What is being asked ::
Can you put the lines of the material from the one containing "At what (x,y)" through the one containing "Looking at the", both included, into a JSON list of strings with one string per line and blank lines omitted? Leave the pictures out of your answer.

>>>

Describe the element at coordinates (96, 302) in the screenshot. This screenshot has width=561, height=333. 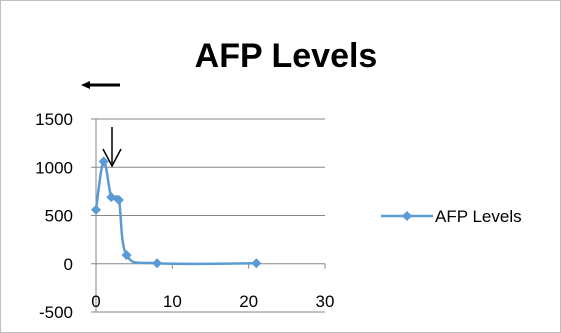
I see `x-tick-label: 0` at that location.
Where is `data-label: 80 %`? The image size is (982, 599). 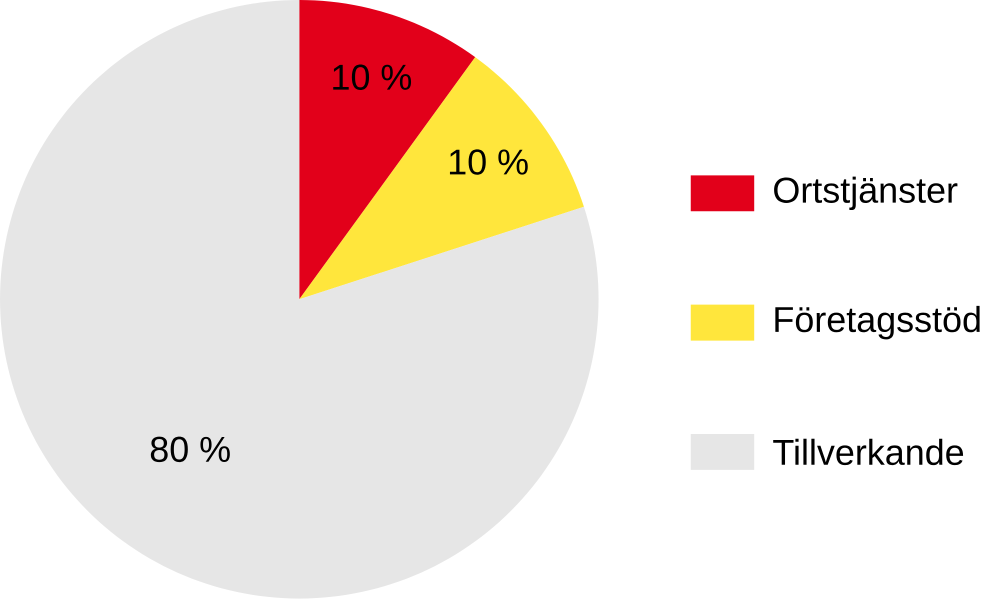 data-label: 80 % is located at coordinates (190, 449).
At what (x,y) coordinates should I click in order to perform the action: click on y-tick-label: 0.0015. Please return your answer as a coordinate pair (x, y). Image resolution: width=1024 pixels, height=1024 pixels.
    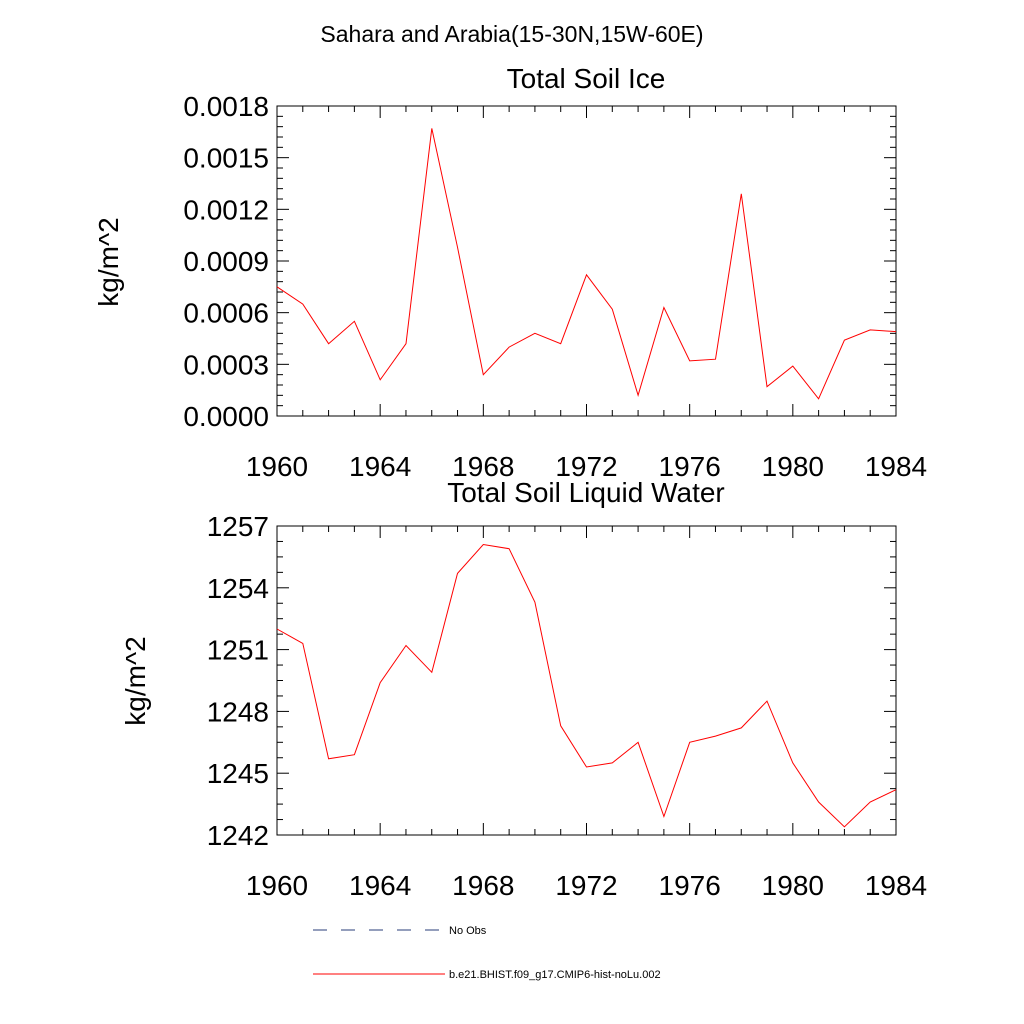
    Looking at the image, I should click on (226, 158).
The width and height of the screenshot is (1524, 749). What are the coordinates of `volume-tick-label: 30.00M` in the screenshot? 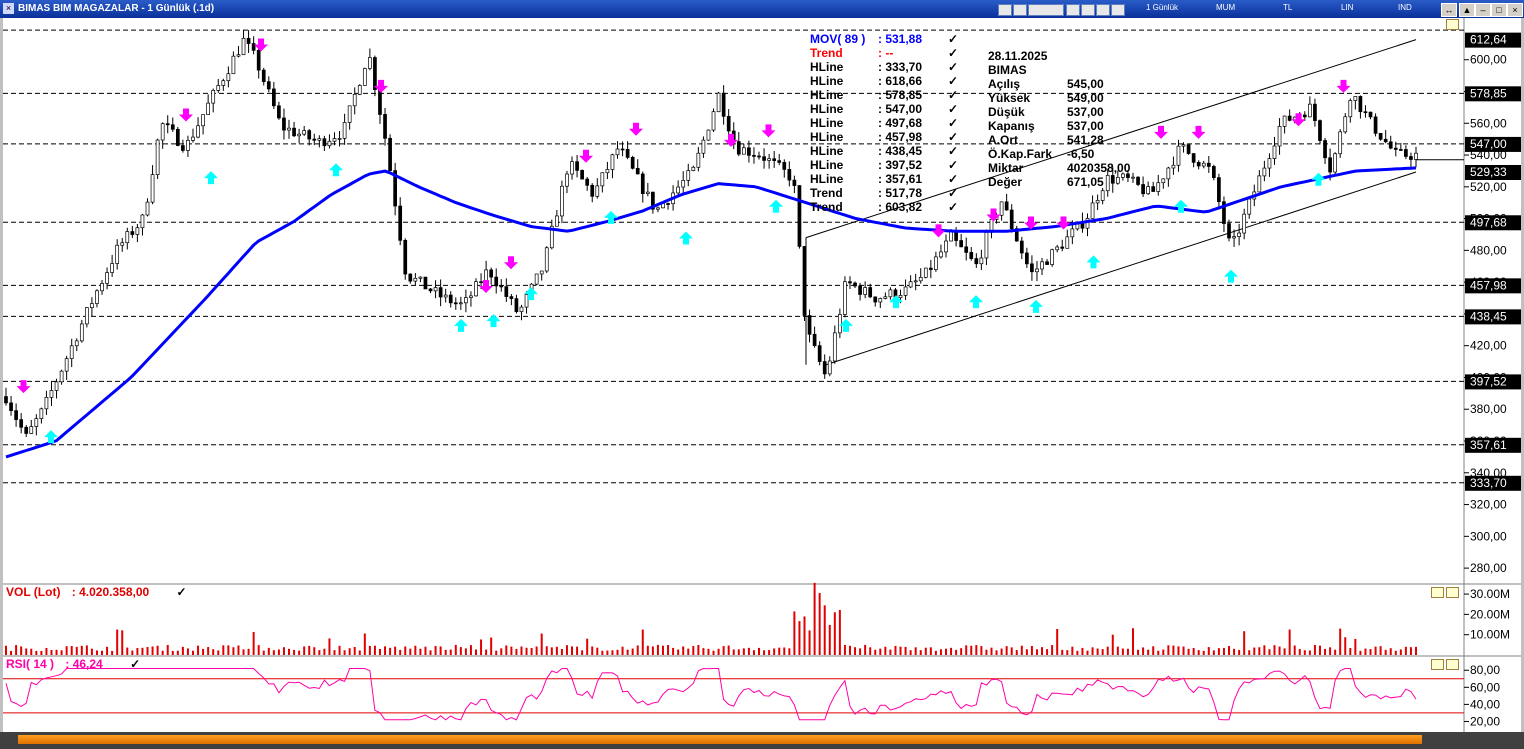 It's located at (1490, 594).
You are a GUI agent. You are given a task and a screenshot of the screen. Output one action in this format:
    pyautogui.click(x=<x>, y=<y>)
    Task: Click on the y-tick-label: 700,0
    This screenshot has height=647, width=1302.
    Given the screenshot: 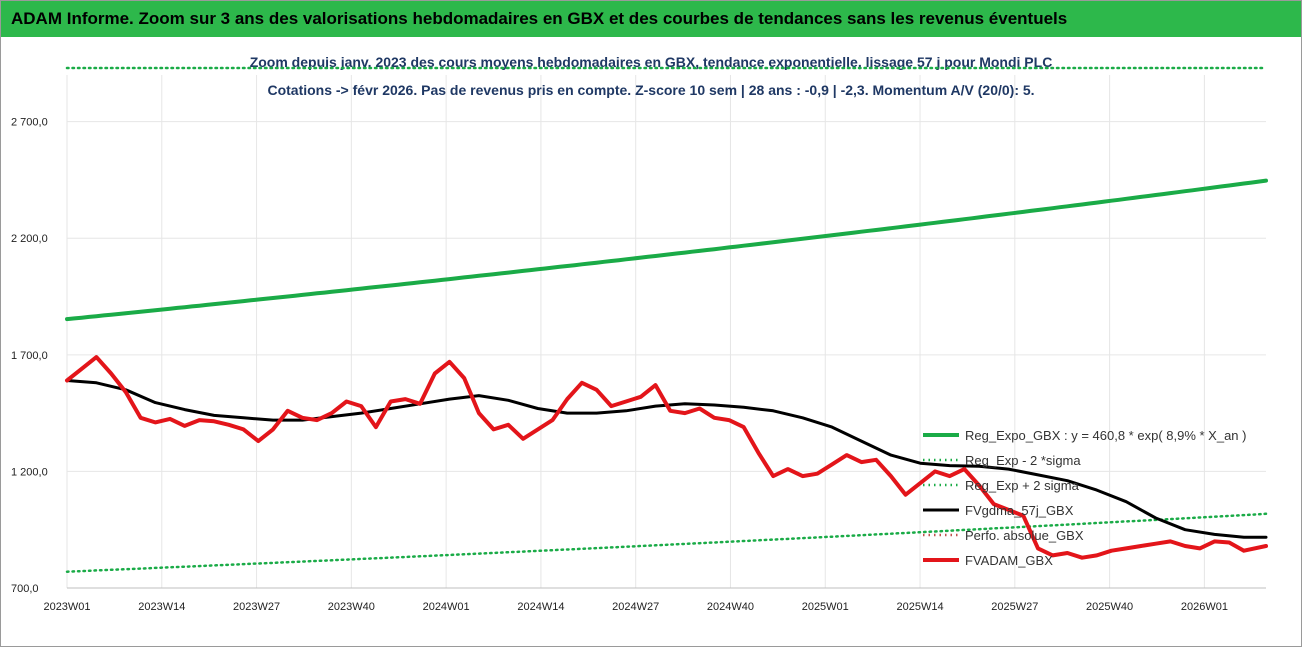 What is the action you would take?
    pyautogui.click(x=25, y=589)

<<<

Finished exercise ::
[
  "At what (x,y) coordinates should I click in order to perform the action: click on y-tick-label: 0.0015. Please return your answer as a coordinate pair (x, y). Image resolution: width=1024 pixels, height=1024 pixels.",
  "    Looking at the image, I should click on (226, 158)."
]